▶ **Stored data entries**:

▽

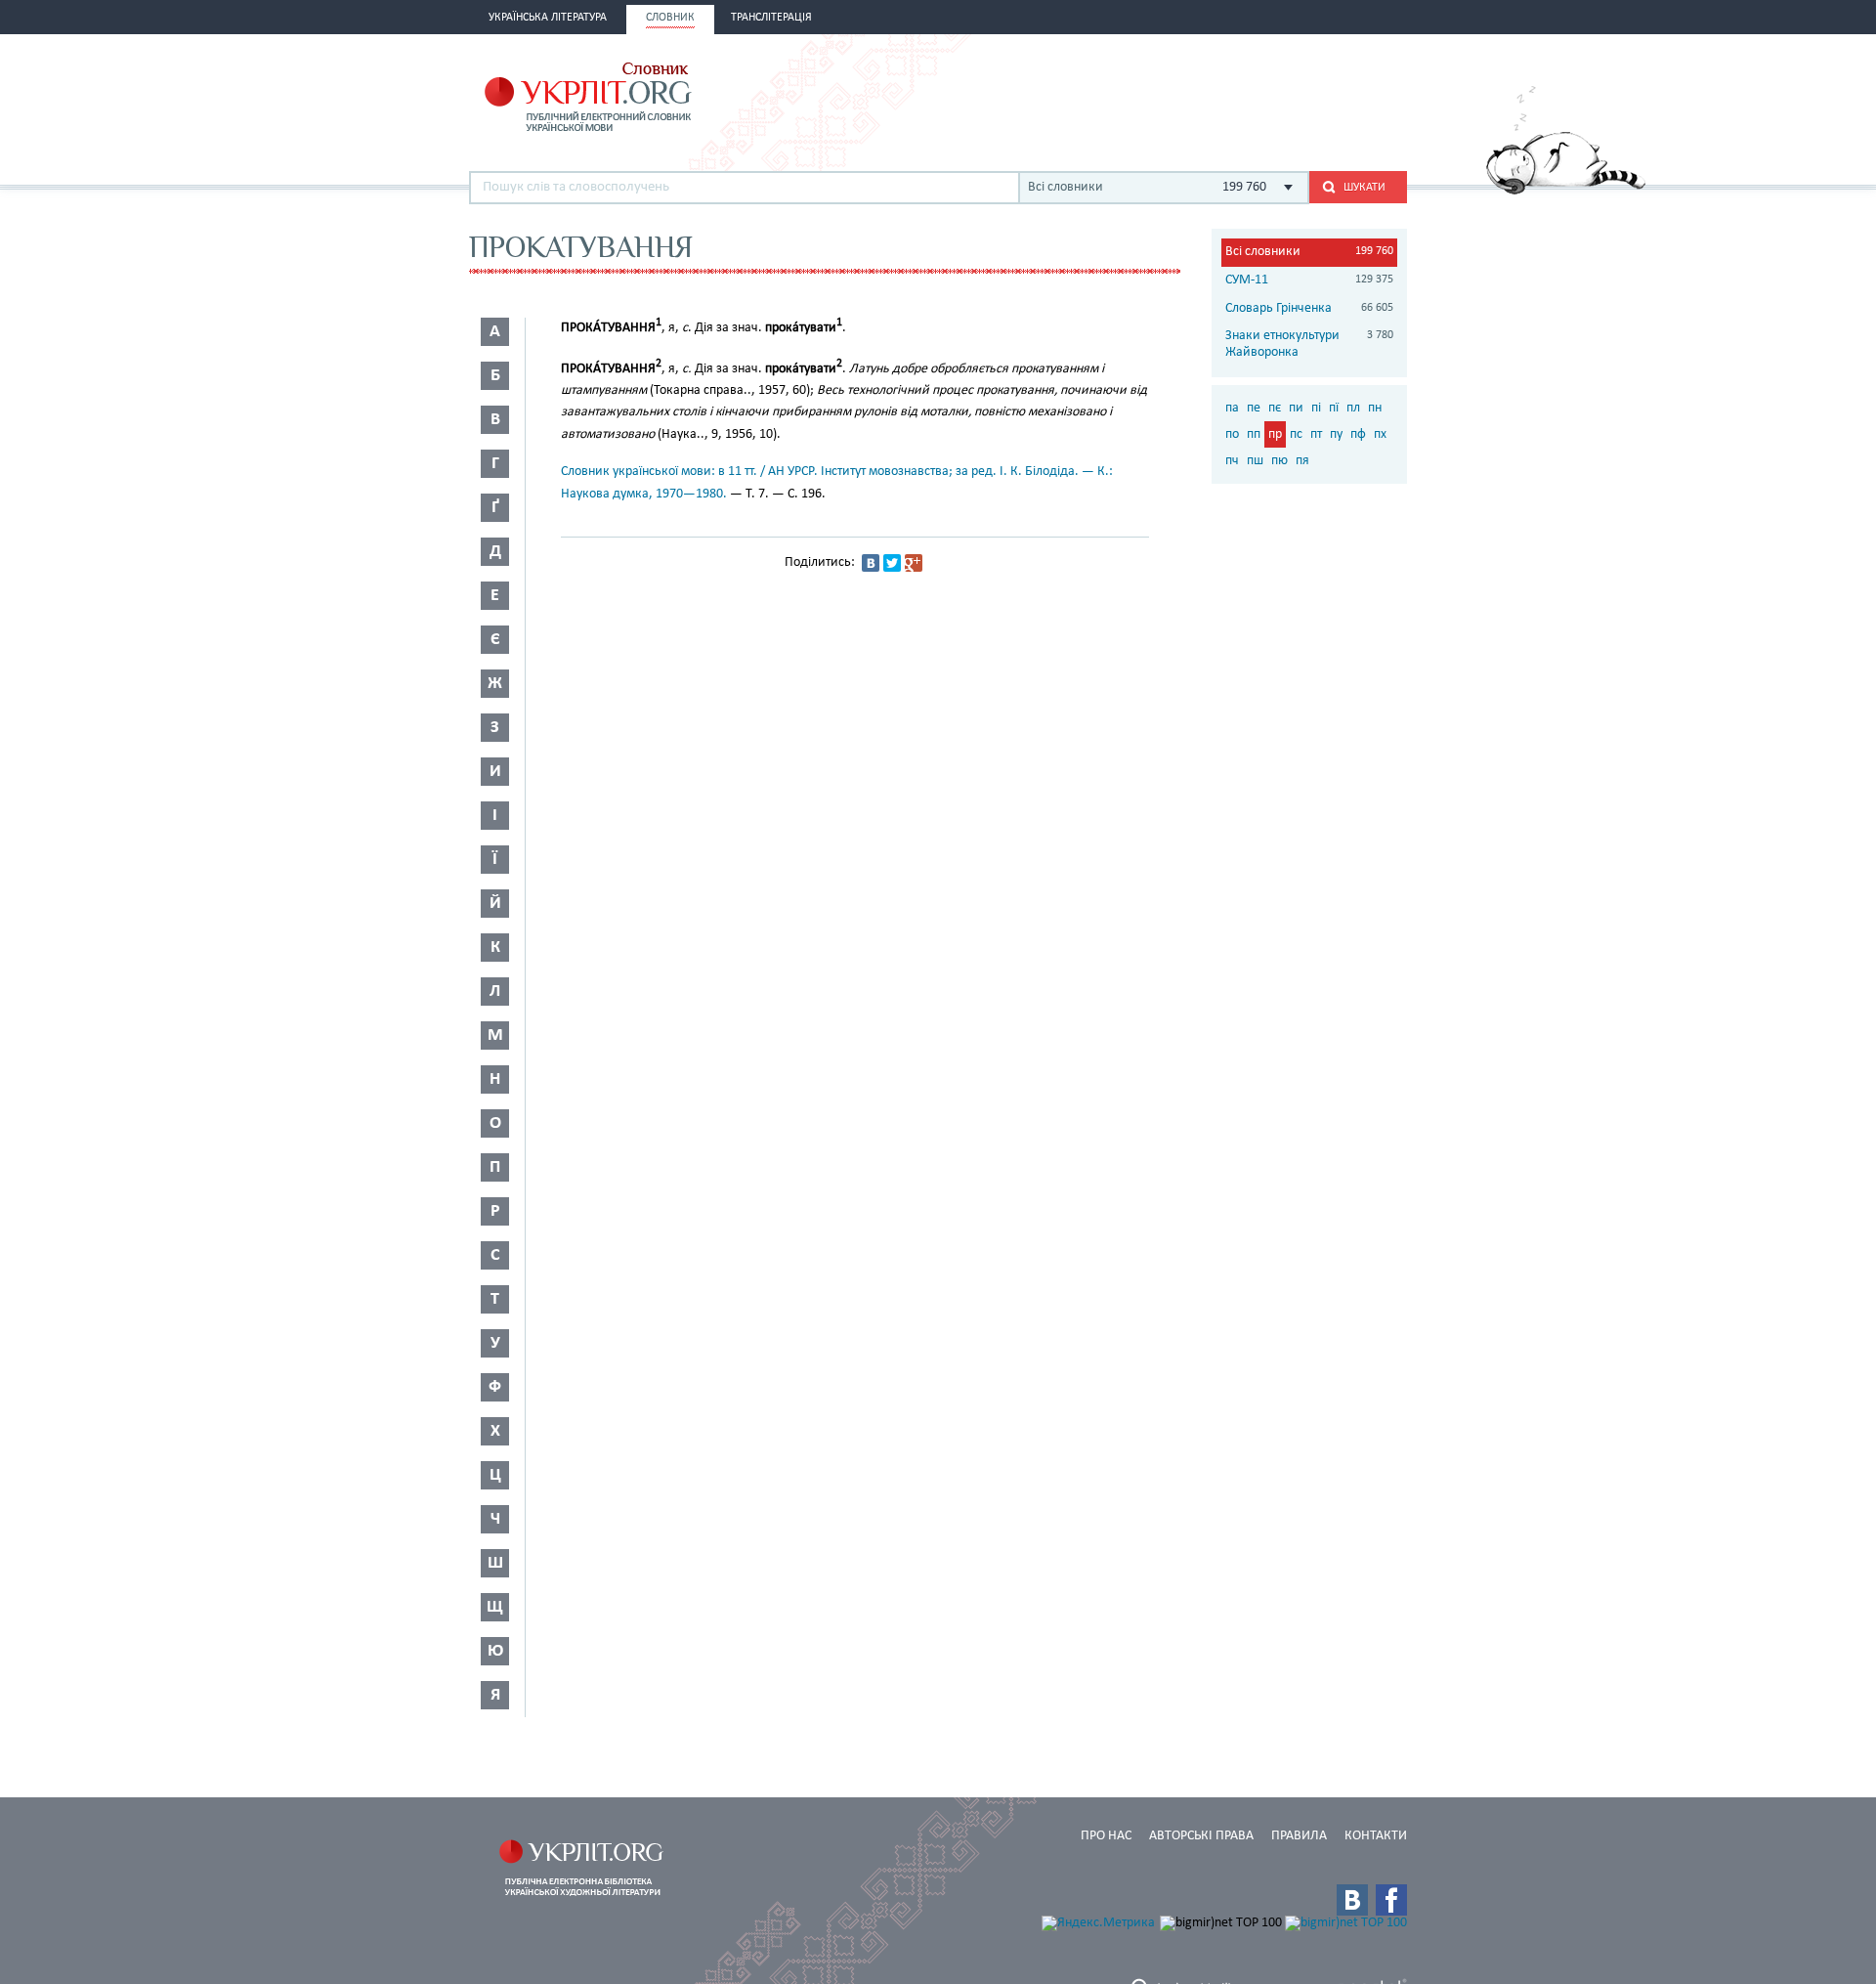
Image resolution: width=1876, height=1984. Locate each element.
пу (1336, 434)
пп (1253, 434)
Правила (1299, 1836)
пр (1275, 434)
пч (1232, 460)
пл (1353, 408)
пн (1375, 408)
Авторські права (1201, 1836)
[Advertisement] (1178, 94)
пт (1316, 434)
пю (1279, 460)
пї (1334, 408)
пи (1296, 408)
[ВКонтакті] (870, 563)
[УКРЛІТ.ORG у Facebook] (1391, 1900)
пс (1296, 434)
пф (1358, 434)
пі (1316, 408)
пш (1255, 460)
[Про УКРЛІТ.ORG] (1565, 191)
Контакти (1375, 1836)
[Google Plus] (913, 563)
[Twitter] (892, 563)
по (1232, 434)
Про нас (1106, 1836)
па (1232, 408)
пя (1302, 460)
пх (1380, 434)
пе (1253, 408)
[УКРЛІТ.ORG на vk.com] (1352, 1900)
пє (1274, 408)
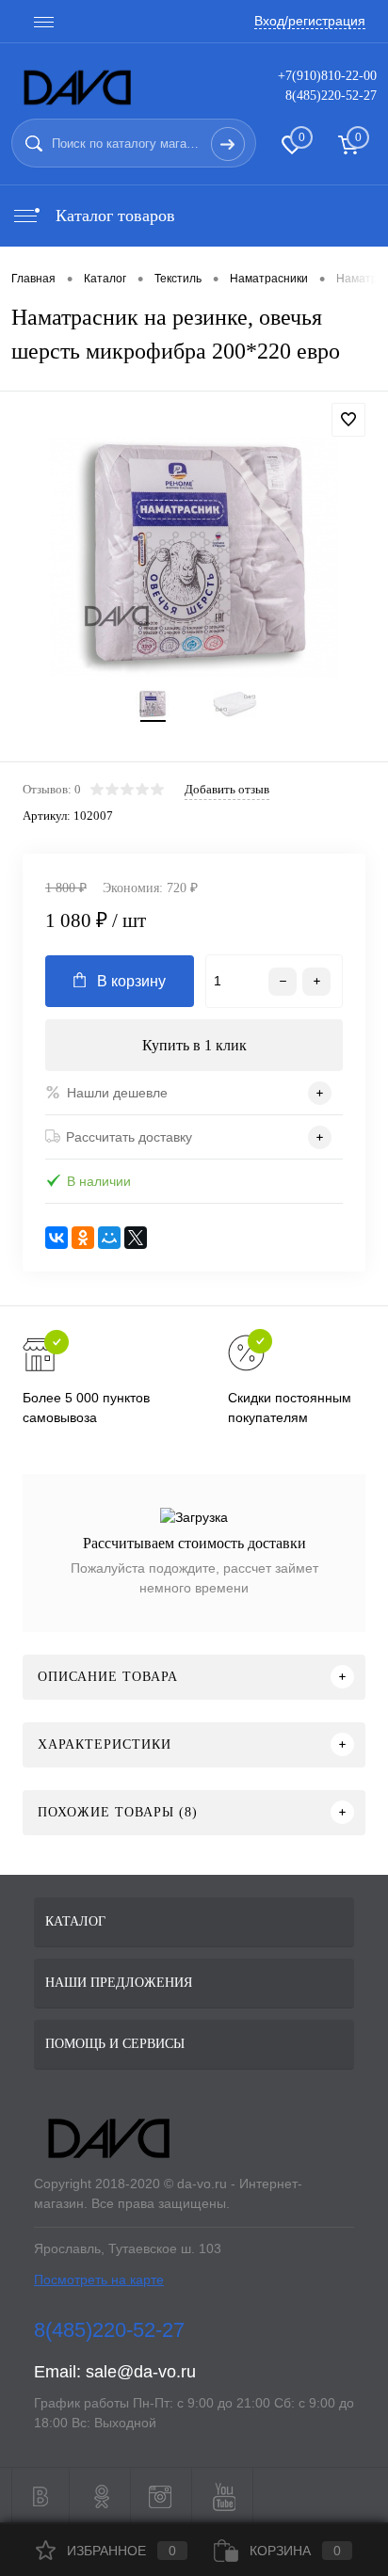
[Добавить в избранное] (348, 420)
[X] (135, 1237)
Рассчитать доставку (129, 1136)
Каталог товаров (113, 215)
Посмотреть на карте (99, 2279)
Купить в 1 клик (194, 1045)
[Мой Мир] (109, 1237)
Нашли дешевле (117, 1092)
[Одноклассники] (83, 1237)
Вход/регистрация (309, 20)
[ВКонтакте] (56, 1237)
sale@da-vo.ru (141, 2371)
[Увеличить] (194, 557)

△

▶ **WHAT NEEDS TO BE DONE**: Copy out the entries verbatim and leave the images out.

▶ **SOLUTION TO THIS PROBLEM**:
Image resolution: width=1876, height=1984. Locate each element.
пу (1336, 434)
пп (1253, 434)
Правила (1299, 1836)
пр (1275, 434)
пч (1232, 460)
пл (1353, 408)
пн (1375, 408)
Авторські права (1201, 1836)
[Advertisement] (1178, 94)
пт (1316, 434)
пю (1279, 460)
пї (1334, 408)
пи (1296, 408)
[ВКонтакті] (870, 563)
[УКРЛІТ.ORG у Facebook] (1391, 1900)
пс (1296, 434)
пф (1358, 434)
пі (1316, 408)
пш (1255, 460)
[Про УКРЛІТ.ORG] (1565, 191)
Контакти (1375, 1836)
[Google Plus] (913, 563)
[Twitter] (892, 563)
по (1232, 434)
Про нас (1106, 1836)
па (1232, 408)
пя (1302, 460)
пх (1380, 434)
пе (1253, 408)
[УКРЛІТ.ORG на vk.com] (1352, 1900)
пє (1274, 408)
[Добавить в избранное] (348, 420)
[X] (135, 1237)
Рассчитать доставку (129, 1136)
Каталог товаров (113, 215)
Посмотреть на карте (99, 2279)
Купить в 1 клик (194, 1045)
[Мой Мир] (109, 1237)
Нашли дешевле (117, 1092)
[Одноклассники] (83, 1237)
Вход/регистрация (309, 20)
[ВКонтакте] (56, 1237)
sale@da-vo.ru (141, 2371)
[Увеличить] (194, 557)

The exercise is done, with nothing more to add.